Exercise description
Copy exactly. Include the line containing "Where should I click to: Toggle", every line after it, and the last line below, but no pictures.

Collected data entries
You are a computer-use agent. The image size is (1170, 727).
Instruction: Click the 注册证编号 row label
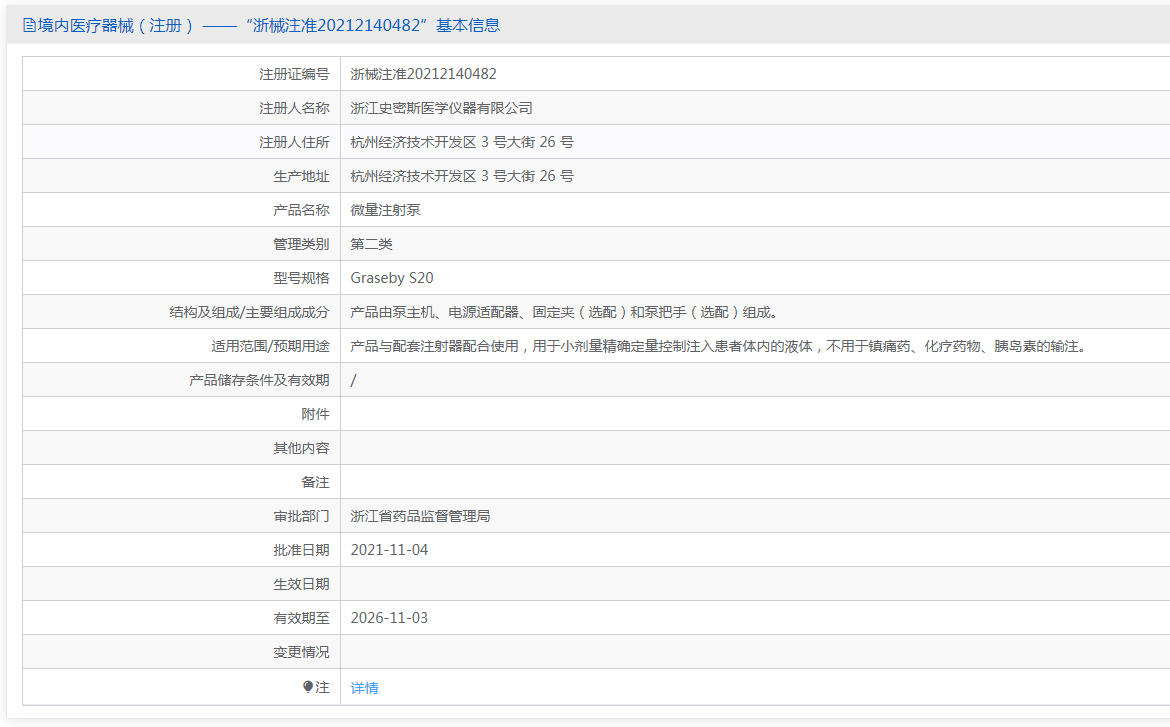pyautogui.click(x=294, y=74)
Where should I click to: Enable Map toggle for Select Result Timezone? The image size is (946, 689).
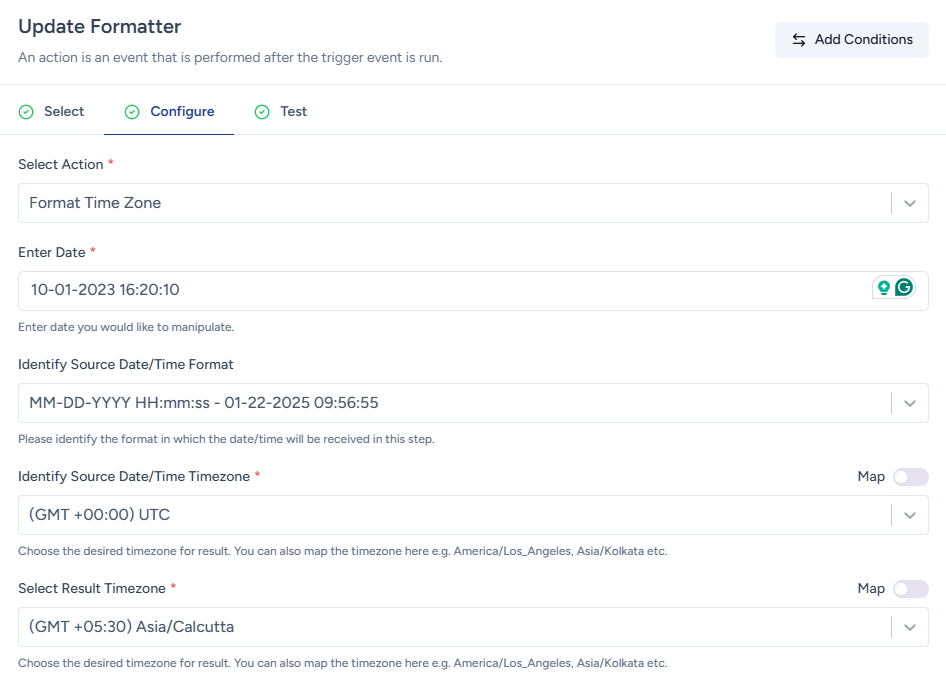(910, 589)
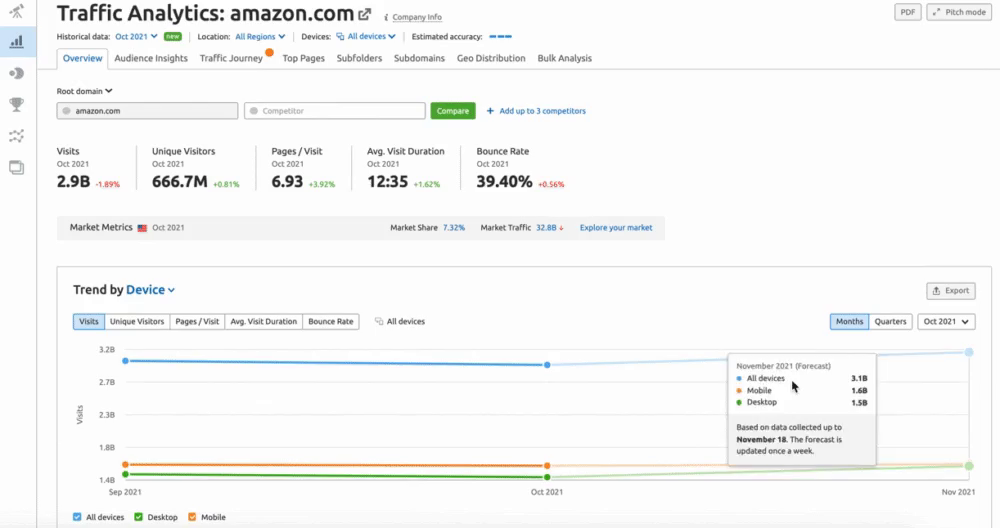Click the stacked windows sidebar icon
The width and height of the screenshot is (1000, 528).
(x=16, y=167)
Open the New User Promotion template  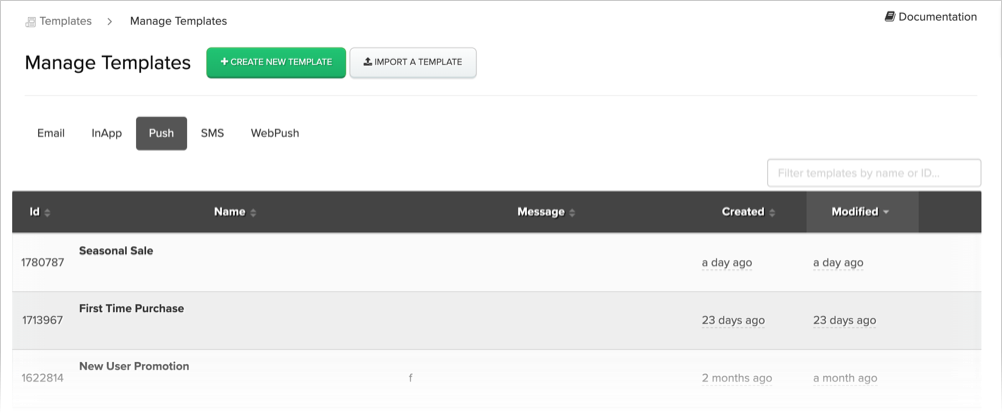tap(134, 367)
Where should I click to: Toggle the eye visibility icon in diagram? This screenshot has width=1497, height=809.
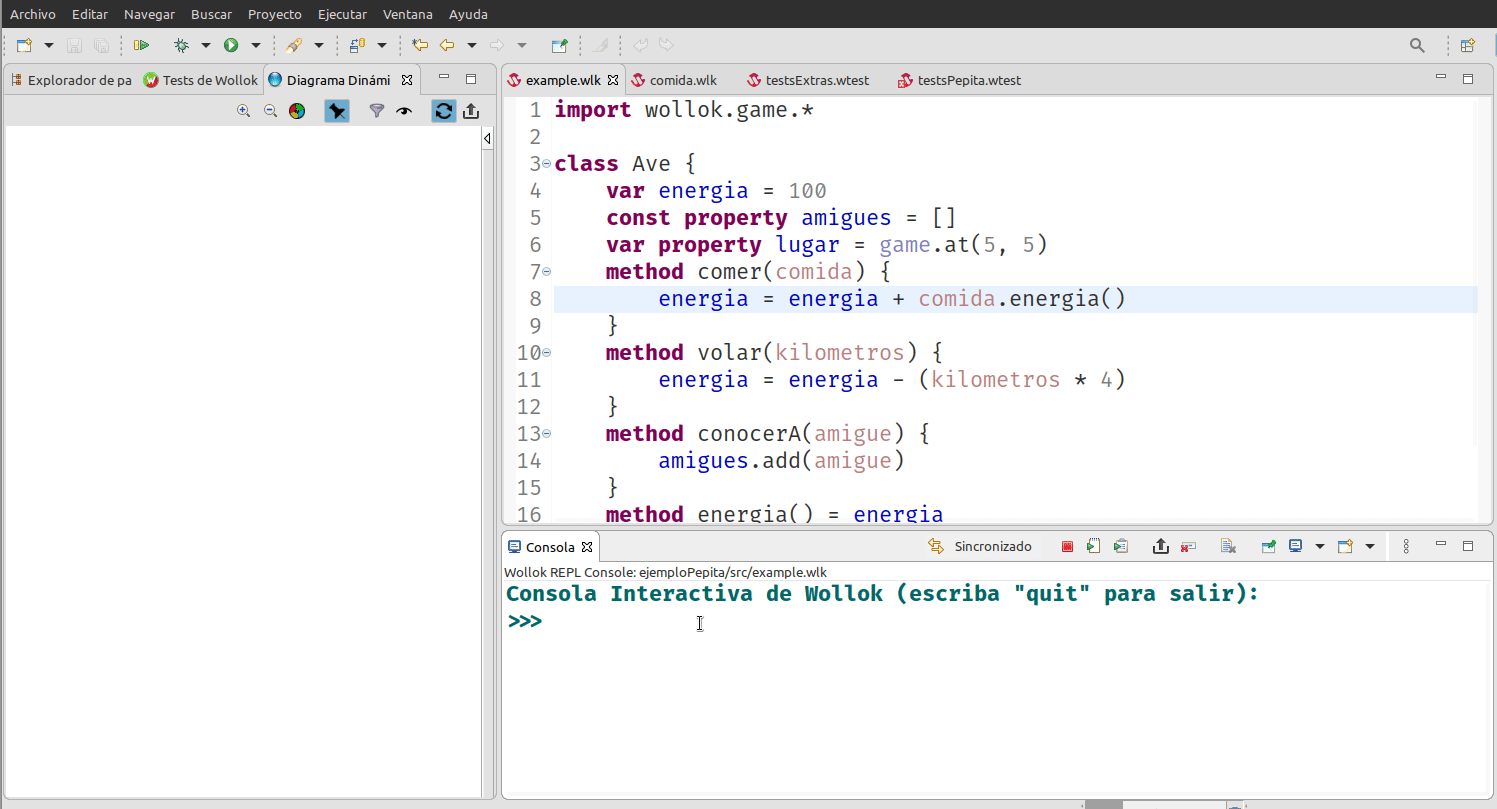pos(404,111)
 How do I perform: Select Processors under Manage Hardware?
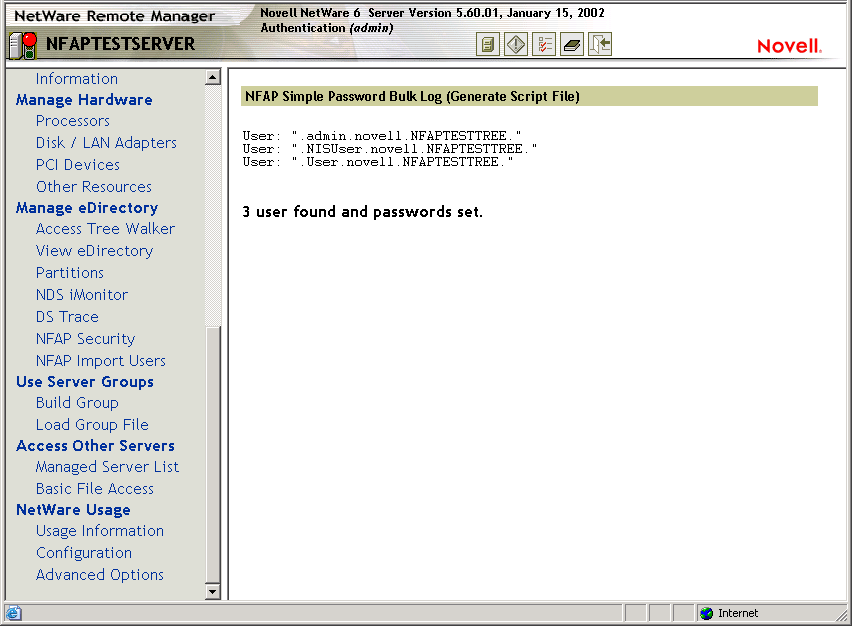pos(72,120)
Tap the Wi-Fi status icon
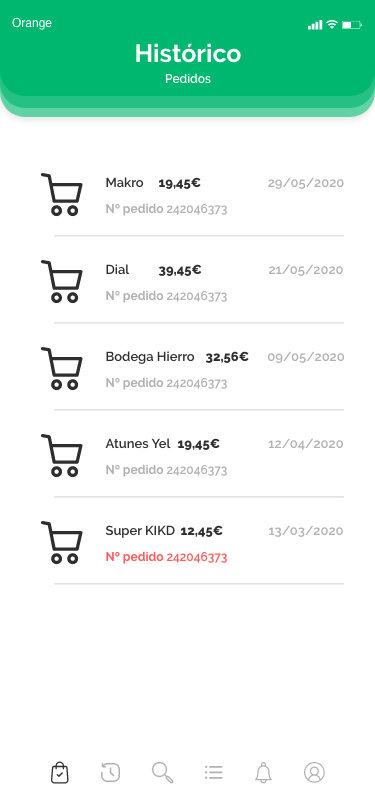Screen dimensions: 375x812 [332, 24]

Response to the exercise
Where should I click to: Toggle the eye visibility icon in diagram? This screenshot has width=1497, height=809.
pos(404,111)
 How do I perform: Select Processors under Manage Hardware?
pos(72,120)
Tap the Wi-Fi status icon
Screen dimensions: 375x812 [332, 24]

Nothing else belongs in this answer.